**Aim of the task:** Output word for word the lines from the one with "Select the Knockdhu yellow pushpin marker" to the final line of the data, both ends included, but skip the pictures.

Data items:
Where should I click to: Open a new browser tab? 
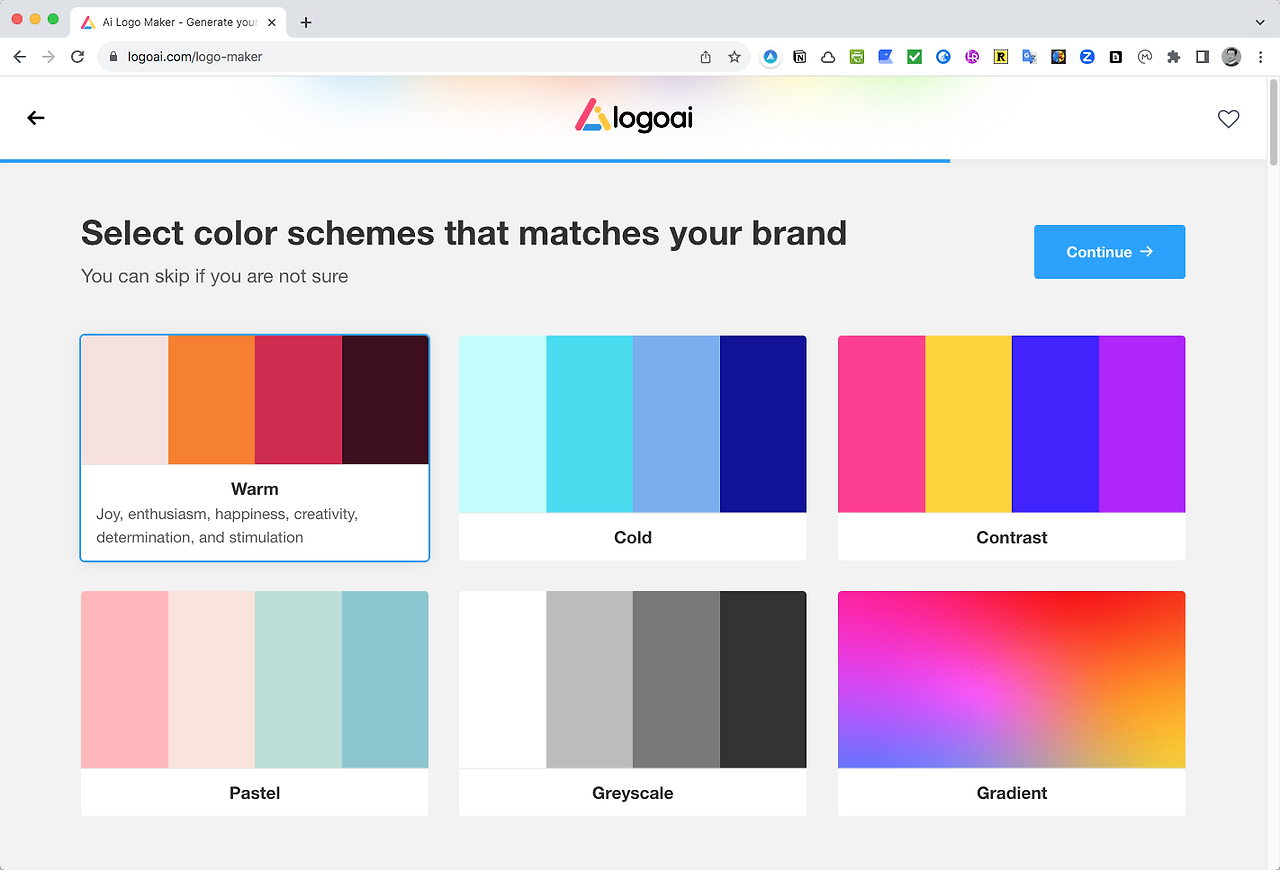[x=306, y=22]

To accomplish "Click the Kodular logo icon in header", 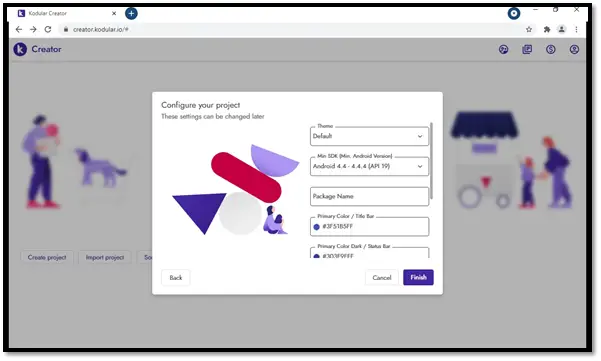I will pos(20,49).
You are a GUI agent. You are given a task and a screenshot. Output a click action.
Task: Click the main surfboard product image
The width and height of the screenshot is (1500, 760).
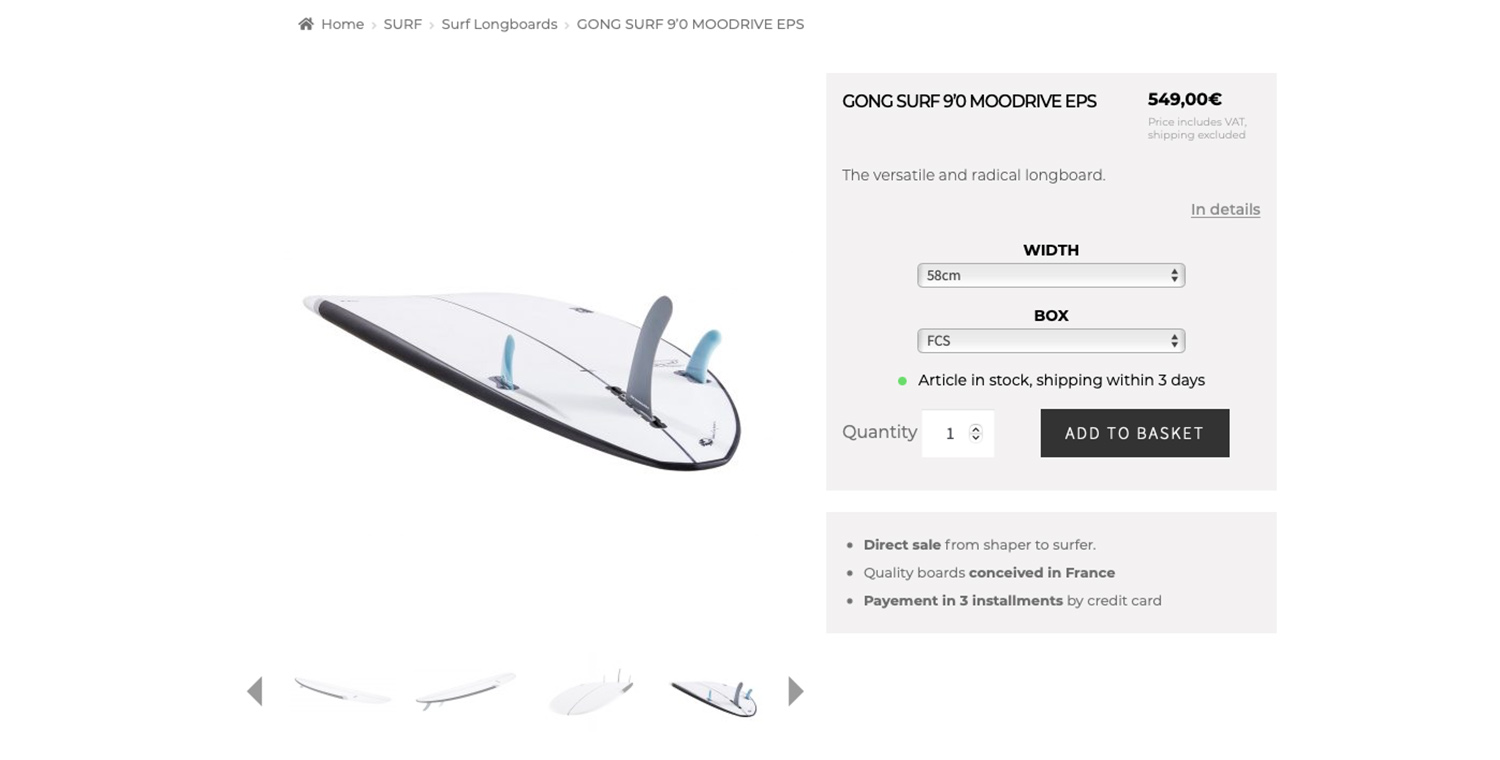[x=522, y=382]
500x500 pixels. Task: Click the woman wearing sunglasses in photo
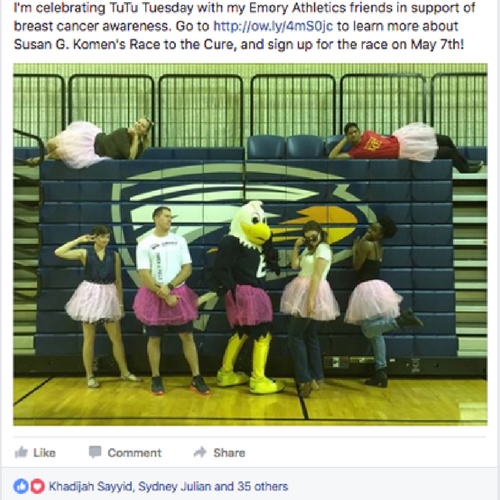(310, 308)
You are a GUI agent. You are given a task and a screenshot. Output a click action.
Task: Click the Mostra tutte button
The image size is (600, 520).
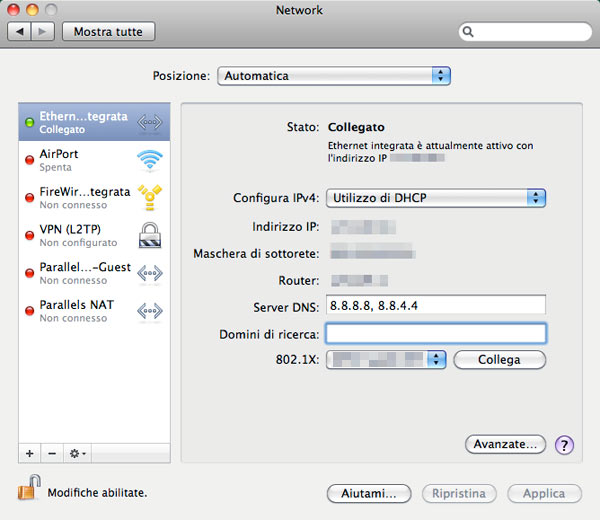pos(108,32)
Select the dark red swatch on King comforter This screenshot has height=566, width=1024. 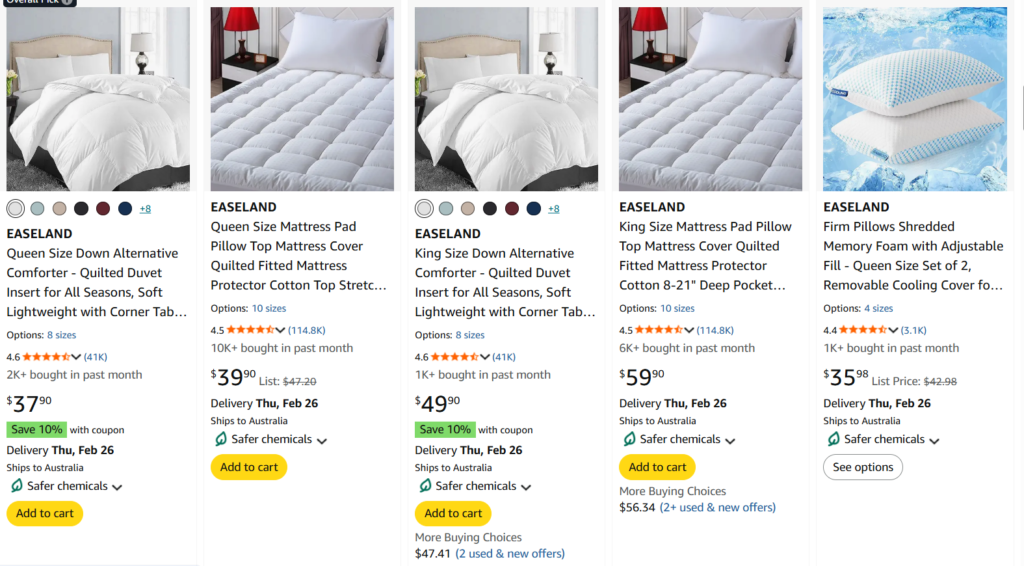click(x=512, y=208)
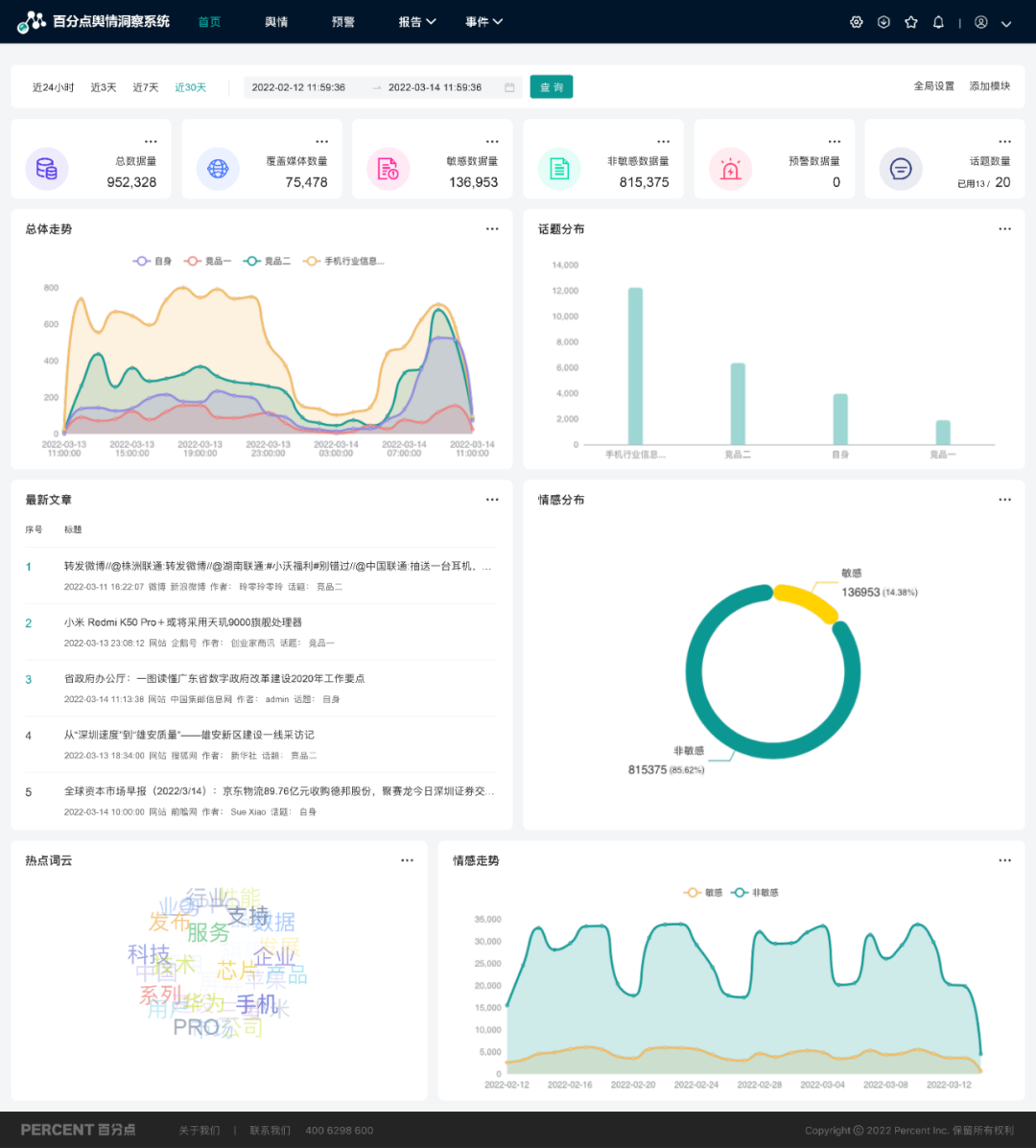1036x1148 pixels.
Task: Click the 查询 button
Action: click(x=551, y=87)
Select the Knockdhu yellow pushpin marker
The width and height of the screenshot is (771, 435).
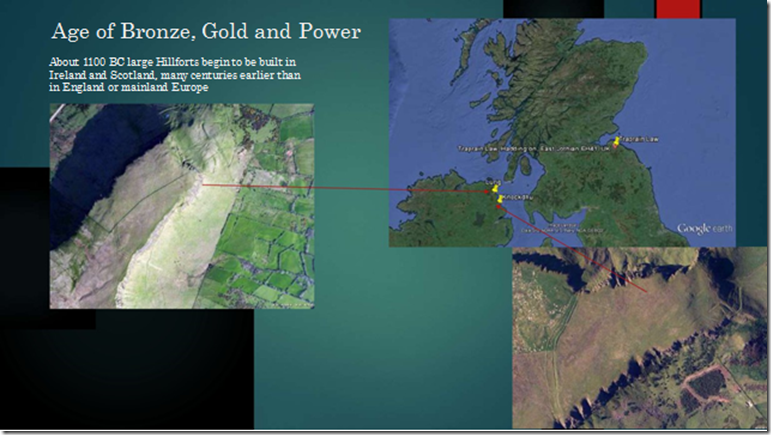pyautogui.click(x=500, y=199)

**Your solution:**
Select the Knockdhu yellow pushpin marker
The width and height of the screenshot is (771, 435).
pyautogui.click(x=500, y=199)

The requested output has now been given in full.